Including the development of effective software, databases and some database tools that can support large-scale mapping and sequencing, such as electronic grid and other remote communication tools; Improve the existing theoretical analysis methods, such as statistical method, pattern recognition method, hidden Markov process method, neural network method, complexity analysis method, cryptography method, multi-sequence comparison method and so on. Create all new methods and technologies suitable for genome analysis. Including the introduction of complex system analysis technology and information system analysis technology;
5. Application development research.
Collect human genetic information related to diseases, develop techniques for detecting patient sample sequence information and selecting expression vectors and primers based on the sequence information, and establish databases related to animal and plant breeding, macromolecular design and drug design.
(2) research questions
1. Storage and management of biological big data
Including the storage structure, storage standard and management technology of biological big data. Bio-big data is huge in quantity, complex in structure and diverse in storage standards. There are many data structures such as unstructured data, semi-structured data and structured data. How to choose distributed file system, distributed data combination and distributed parallel database system is also one of the main problems of biological big data storage and management technology.
2. Biobig data visualization
Biological big data has universal biological significance because of its huge amount. Reasonable visualization can help biologists understand and analyze biological data quickly.
3. Analysis and processing of biological big data
By integrating multiple omics data for calculation and analysis, practical biological problems are solved.
(3) Key technologies
Key technologies in the field of biological big data are:
1. Biobig Data Standardization, Integration and Fusion Technology
Research the key technologies of integration and fusion of histology data, medical data and health data, research and develop the information model and integration engine of histology, medicine and health data, study the interface realization technology of messages and documents based on domestic and foreign standards and norms, network security technology based on next generation Internet technology and Qualcomm transmission technology.
2. Biological big data expression index, search and storage access technology.
Focus on breaking through the description and parallel access technology of biological big data resources, build an efficient index and reliable and scalable biological big data storage management system, and establish a biological big data resource search and acquisition service system based on key technologies such as semantic-based biological big data resource retrieval and biomedical data association search.

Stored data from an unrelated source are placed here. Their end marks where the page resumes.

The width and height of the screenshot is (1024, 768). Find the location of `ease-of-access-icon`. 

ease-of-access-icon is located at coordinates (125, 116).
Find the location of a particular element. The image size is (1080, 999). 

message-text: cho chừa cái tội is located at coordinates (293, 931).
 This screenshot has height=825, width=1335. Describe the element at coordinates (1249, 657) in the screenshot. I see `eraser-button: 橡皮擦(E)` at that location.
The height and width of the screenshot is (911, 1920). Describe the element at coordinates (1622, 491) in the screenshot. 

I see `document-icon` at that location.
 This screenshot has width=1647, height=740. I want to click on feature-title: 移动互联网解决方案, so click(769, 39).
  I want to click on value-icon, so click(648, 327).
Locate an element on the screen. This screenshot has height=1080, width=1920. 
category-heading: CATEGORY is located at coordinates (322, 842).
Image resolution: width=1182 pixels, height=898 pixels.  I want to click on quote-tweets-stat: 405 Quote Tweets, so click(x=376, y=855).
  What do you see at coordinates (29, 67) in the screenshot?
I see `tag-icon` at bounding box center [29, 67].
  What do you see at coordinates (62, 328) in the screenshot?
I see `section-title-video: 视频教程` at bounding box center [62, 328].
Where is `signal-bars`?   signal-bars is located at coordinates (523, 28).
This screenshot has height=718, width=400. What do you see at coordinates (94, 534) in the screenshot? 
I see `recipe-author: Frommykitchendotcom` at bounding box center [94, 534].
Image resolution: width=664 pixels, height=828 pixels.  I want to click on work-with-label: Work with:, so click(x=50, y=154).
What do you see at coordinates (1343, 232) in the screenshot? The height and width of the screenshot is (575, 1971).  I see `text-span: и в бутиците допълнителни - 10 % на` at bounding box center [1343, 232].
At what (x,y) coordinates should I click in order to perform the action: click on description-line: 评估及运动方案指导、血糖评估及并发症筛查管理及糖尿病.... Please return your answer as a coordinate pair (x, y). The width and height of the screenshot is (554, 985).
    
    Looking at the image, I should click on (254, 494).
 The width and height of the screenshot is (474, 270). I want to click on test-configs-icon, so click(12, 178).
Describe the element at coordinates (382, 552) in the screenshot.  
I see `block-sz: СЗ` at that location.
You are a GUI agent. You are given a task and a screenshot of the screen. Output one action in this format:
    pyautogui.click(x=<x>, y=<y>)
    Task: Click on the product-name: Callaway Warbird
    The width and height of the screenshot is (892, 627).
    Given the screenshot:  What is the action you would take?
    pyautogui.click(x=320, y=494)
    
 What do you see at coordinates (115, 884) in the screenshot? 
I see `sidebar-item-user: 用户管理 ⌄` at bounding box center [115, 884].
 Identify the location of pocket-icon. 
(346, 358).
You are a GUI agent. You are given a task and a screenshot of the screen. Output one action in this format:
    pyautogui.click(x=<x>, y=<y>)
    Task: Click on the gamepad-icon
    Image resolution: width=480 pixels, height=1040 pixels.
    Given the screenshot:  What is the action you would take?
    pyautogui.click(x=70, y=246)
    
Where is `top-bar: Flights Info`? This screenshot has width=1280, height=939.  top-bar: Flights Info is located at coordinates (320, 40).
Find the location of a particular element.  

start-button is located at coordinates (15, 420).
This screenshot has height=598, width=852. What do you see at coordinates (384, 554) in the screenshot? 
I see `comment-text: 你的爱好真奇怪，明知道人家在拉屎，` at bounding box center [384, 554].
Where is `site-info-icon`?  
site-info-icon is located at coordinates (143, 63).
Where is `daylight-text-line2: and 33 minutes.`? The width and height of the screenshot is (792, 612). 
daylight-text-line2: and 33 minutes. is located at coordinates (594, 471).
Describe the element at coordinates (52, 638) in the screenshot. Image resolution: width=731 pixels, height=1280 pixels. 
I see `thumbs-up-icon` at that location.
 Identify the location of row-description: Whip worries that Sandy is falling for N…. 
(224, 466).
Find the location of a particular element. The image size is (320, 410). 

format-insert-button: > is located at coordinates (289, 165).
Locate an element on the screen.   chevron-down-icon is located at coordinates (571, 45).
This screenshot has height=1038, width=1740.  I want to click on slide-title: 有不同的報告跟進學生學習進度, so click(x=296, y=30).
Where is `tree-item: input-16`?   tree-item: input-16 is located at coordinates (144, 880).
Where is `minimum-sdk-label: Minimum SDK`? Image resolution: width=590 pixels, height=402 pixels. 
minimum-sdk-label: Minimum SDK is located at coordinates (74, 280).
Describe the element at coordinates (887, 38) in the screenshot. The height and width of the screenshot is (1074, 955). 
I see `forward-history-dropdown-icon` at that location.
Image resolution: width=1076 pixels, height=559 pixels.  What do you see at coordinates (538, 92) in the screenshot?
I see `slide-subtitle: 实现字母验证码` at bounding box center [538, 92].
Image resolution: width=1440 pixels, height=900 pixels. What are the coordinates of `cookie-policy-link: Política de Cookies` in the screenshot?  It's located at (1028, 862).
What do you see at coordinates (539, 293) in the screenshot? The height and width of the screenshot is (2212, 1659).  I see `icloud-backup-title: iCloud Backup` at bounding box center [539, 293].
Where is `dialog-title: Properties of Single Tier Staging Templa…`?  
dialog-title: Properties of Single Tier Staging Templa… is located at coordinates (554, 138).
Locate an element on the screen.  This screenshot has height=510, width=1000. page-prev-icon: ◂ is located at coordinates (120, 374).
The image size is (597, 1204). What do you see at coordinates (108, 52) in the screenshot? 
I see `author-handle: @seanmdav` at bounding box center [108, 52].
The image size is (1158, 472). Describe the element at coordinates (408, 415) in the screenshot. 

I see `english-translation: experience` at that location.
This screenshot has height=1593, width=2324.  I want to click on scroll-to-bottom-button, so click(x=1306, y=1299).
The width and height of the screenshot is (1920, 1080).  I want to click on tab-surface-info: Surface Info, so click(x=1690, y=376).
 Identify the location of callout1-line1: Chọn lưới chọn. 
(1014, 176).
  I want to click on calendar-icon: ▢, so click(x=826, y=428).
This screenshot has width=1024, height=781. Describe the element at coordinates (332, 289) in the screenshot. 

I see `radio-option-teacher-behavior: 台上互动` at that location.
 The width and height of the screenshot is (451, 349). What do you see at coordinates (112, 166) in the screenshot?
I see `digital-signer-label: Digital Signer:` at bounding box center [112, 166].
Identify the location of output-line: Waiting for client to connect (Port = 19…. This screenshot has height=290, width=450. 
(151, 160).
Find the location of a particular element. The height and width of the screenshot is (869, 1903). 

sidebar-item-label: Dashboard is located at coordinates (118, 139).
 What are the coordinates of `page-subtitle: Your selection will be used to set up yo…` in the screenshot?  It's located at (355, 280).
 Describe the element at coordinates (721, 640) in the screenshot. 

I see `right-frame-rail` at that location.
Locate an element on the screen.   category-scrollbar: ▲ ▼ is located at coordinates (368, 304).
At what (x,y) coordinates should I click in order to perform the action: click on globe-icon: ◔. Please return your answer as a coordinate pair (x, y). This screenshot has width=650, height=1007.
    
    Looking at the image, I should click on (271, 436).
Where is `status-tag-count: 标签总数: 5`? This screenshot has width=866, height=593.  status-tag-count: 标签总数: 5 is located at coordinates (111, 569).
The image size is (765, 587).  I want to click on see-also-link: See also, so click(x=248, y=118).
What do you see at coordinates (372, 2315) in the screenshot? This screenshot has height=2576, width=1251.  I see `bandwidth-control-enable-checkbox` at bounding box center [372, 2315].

3. Analysis and application of big data processing for cardiovascular diseases and tumor diseases.
For cardiovascular diseases and tumor diseases, we will integrate electronic medical records, images, clinical test data and other data (covering more than 500,000 individuals, with a total data volume of 50TB), and carry out the processing, storage, analysis and application research of medical big data to provide big data support for improving the diagnosis and treatment level of major diseases.
4. Analysis and application of regional medical and health big data processing.
Select the regional medical and health data covering more than10000000 individuals, and the total amount of data shall not be less than 100TB. Through processing, storage, analysis and integration, we will build a health service knowledge base and support platform to provide application services.
5. Organize the construction and service technology of big data center and knowledge base.
Integrate omics data, including genome and protein Group, with a total data volume of not less than 100TB, and at least 60% of the data will be provided for external access, focusing on breaking through personal genome visualization technology, omics annotation and disease risk assessment technology, and establishing omics big data knowledge base, search engine, data mining and visualization analysis platform.